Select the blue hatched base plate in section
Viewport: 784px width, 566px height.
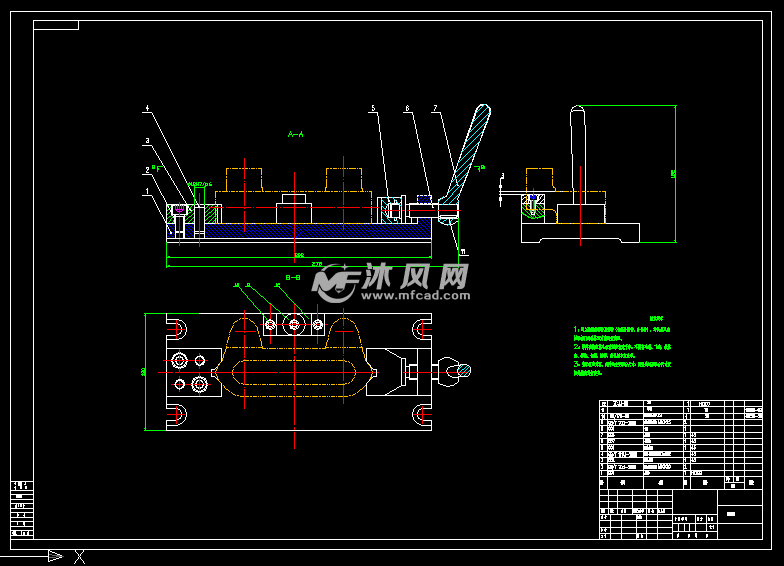click(300, 230)
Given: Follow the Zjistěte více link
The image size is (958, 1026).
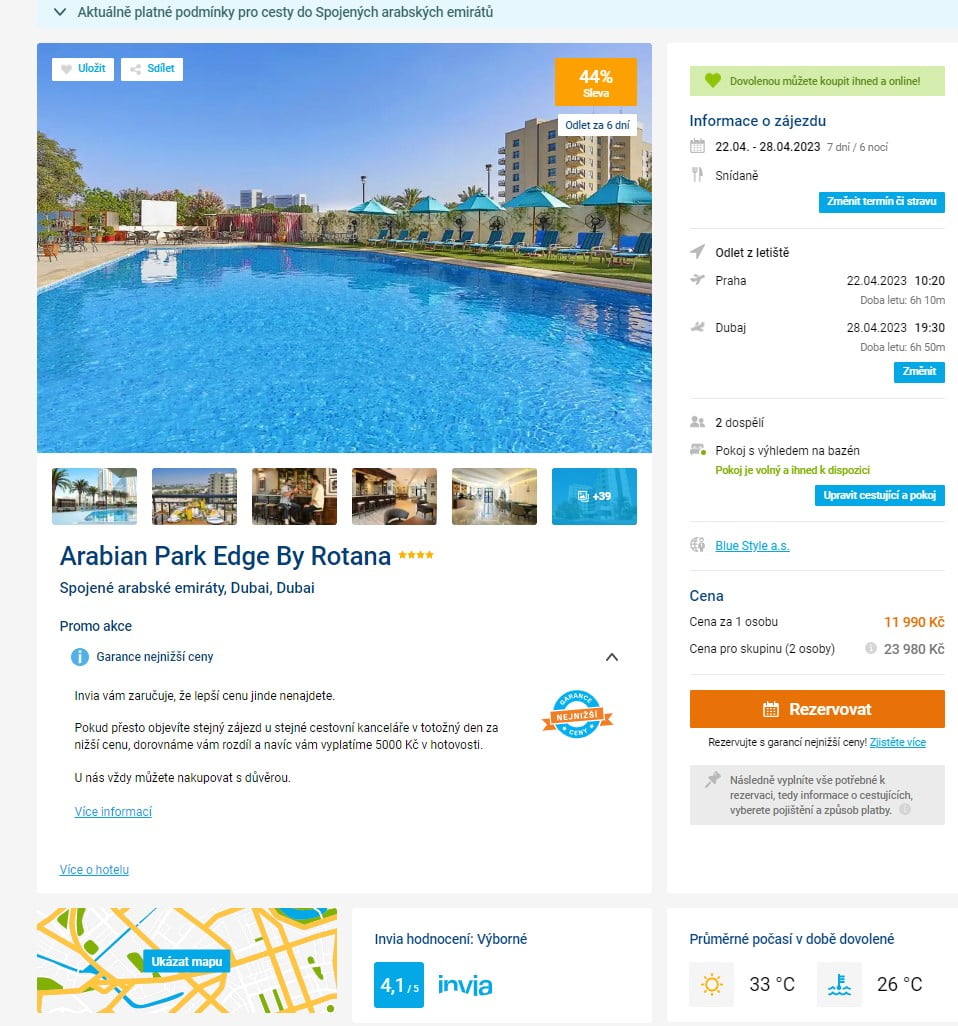Looking at the screenshot, I should [x=898, y=742].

——————————

TO DO:
Please write out every entry exactly, but skip the pictures.

ANSWER SPACE:
Select the blue hatched base plate in section
Viewport: 784px width, 566px height.
click(300, 230)
Given: Follow the Zjistěte více link
The image size is (958, 1026).
Looking at the screenshot, I should [x=898, y=742].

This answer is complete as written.